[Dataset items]
::::::::
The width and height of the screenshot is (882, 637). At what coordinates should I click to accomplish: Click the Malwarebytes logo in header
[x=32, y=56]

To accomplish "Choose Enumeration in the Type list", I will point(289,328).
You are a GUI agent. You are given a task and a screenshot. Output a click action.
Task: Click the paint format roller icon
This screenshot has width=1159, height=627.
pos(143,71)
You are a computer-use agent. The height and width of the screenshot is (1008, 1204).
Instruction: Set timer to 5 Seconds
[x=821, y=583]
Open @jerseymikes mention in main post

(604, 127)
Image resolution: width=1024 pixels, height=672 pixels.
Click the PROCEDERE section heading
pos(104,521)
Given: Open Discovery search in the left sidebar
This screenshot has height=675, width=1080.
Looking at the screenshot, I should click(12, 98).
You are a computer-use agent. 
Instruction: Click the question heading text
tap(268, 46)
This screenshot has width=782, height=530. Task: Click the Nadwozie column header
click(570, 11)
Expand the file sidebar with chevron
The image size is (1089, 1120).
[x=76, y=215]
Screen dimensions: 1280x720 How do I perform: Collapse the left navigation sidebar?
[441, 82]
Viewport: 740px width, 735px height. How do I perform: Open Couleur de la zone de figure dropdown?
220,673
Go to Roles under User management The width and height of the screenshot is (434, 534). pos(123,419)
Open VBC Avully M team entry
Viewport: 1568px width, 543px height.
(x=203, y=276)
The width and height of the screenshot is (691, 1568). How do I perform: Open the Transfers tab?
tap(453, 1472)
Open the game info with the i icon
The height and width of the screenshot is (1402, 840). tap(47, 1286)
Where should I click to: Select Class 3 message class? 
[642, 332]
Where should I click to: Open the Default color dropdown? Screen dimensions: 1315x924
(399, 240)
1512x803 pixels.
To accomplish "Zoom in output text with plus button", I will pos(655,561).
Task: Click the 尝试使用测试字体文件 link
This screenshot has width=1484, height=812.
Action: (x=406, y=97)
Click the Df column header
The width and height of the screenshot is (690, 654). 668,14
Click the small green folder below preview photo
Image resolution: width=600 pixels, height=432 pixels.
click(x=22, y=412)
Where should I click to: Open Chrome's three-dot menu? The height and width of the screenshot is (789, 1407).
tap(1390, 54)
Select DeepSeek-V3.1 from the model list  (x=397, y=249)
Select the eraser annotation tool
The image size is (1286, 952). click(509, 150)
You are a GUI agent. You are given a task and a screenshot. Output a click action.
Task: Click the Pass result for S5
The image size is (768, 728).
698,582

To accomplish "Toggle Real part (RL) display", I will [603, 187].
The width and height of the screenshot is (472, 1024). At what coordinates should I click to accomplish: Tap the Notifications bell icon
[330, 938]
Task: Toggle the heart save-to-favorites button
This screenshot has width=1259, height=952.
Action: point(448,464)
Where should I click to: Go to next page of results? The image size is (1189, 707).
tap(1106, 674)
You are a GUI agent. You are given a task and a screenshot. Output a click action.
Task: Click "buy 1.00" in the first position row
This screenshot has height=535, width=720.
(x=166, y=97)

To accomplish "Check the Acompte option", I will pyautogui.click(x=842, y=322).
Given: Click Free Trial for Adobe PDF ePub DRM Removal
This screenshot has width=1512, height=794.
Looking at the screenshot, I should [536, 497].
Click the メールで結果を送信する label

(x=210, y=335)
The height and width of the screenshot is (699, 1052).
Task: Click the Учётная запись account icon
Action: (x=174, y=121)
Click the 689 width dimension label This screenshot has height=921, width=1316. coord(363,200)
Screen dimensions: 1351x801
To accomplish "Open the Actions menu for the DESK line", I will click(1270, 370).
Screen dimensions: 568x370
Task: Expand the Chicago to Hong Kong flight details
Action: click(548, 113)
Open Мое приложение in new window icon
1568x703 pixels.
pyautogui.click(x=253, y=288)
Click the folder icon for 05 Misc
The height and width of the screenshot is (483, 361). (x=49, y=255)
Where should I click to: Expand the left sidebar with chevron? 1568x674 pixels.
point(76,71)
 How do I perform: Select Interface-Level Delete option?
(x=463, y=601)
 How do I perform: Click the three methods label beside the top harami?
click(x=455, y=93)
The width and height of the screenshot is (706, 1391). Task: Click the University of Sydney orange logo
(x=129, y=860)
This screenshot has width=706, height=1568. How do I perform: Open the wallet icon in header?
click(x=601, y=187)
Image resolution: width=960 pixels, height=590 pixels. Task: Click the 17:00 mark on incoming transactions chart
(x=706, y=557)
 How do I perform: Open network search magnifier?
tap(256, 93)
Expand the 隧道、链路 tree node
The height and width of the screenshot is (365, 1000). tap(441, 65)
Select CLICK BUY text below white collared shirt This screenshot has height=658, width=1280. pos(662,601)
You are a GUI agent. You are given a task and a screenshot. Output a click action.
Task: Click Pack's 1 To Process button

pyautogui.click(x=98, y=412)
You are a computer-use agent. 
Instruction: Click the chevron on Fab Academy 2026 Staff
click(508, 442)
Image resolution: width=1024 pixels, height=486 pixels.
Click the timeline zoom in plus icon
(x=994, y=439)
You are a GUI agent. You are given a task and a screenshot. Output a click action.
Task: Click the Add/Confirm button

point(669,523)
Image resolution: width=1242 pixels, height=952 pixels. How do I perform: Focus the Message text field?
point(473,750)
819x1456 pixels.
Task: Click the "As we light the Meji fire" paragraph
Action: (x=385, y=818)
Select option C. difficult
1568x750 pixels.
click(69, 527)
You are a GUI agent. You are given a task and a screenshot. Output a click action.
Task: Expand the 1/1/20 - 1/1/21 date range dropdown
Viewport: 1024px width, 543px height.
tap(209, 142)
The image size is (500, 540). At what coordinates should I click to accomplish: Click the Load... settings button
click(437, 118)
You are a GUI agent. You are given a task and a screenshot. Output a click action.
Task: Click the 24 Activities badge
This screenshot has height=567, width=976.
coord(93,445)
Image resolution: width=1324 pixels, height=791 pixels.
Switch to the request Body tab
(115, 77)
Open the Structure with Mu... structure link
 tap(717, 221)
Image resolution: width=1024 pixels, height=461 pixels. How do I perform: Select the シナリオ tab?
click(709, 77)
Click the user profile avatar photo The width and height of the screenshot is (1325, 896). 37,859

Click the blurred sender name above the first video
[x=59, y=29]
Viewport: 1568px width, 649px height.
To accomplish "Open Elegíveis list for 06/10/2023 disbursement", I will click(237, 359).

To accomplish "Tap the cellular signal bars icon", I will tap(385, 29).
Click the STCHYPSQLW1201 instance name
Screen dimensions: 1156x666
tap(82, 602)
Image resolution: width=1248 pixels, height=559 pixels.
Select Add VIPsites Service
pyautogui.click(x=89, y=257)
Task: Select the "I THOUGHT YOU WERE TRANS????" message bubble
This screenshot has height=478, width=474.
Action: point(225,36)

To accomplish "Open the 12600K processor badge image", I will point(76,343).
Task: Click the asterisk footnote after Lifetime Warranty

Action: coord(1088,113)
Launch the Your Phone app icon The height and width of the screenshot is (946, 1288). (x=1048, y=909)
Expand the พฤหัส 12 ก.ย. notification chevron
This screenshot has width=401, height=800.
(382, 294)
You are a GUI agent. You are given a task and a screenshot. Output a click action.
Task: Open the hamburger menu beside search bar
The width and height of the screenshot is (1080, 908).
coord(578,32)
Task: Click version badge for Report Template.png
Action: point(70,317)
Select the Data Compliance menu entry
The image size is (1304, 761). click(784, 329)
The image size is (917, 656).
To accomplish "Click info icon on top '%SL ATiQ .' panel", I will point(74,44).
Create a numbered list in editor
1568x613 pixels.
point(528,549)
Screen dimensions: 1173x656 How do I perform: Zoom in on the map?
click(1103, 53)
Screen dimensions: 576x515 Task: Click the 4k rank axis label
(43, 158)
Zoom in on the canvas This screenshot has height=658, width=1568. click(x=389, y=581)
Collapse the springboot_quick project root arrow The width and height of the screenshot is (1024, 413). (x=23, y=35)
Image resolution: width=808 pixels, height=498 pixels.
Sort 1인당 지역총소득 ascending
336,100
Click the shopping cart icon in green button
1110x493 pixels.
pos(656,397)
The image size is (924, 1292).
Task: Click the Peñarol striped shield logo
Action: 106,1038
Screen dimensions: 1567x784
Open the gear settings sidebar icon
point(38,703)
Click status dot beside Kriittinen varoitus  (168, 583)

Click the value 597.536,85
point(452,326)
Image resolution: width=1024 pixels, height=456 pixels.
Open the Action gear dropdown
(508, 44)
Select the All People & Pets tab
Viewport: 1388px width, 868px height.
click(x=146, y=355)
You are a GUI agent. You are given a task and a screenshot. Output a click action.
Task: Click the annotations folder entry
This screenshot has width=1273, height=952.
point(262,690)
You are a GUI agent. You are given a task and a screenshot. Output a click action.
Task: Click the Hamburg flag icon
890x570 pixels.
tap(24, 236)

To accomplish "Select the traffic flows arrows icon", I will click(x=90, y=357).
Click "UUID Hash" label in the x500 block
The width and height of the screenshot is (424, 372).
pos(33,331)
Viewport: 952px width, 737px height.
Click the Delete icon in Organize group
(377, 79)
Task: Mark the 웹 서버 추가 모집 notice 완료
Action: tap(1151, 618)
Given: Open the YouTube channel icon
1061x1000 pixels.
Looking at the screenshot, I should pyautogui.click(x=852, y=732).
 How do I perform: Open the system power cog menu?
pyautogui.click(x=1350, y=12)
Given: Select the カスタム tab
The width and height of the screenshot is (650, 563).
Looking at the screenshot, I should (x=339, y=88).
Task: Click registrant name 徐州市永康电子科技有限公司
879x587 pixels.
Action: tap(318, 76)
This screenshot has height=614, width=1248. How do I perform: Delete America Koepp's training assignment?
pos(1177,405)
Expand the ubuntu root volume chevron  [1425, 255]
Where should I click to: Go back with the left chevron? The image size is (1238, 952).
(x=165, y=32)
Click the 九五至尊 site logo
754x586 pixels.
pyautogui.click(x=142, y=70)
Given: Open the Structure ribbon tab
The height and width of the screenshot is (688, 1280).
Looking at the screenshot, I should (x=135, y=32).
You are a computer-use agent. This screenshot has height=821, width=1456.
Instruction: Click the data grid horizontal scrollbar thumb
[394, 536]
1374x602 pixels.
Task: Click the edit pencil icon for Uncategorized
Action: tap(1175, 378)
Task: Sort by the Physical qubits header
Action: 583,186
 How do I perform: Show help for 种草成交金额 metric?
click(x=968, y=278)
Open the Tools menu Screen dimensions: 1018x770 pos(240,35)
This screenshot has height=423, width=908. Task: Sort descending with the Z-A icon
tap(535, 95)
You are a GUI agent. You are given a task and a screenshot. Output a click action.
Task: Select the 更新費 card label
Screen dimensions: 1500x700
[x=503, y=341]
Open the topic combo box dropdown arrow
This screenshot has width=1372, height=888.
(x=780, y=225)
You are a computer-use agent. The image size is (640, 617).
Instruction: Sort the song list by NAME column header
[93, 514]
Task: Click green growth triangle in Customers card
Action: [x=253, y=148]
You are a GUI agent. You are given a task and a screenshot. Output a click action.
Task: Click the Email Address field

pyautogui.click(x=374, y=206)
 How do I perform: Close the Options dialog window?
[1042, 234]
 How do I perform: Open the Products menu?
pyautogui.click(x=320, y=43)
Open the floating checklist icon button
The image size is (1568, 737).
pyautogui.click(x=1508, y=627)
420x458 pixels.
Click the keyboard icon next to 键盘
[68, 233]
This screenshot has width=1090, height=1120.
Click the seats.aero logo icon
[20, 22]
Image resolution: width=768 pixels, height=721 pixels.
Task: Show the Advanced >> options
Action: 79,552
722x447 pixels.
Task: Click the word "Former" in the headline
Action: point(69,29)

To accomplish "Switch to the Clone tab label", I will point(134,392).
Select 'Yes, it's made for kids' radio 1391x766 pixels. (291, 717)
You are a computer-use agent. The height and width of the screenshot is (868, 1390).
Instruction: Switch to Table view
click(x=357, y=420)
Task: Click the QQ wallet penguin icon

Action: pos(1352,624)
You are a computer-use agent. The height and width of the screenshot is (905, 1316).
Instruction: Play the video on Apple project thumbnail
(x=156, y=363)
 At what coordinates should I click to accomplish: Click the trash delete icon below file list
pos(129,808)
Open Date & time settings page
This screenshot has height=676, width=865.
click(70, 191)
::::::::
_Task prompt_
In the entries above, the lines between the one holding "Click the value 597.536,85" and the one holding "Task: Click the annotations folder entry", inclusive, are to be printed exactly as written, and those alone.

_Exercise response_
Click the value 597.536,85
point(452,326)
Image resolution: width=1024 pixels, height=456 pixels.
Open the Action gear dropdown
(508, 44)
Select the All People & Pets tab
Viewport: 1388px width, 868px height.
click(x=146, y=355)
You are a GUI agent. You are given a task and a screenshot. Output a click action.
Task: Click the annotations folder entry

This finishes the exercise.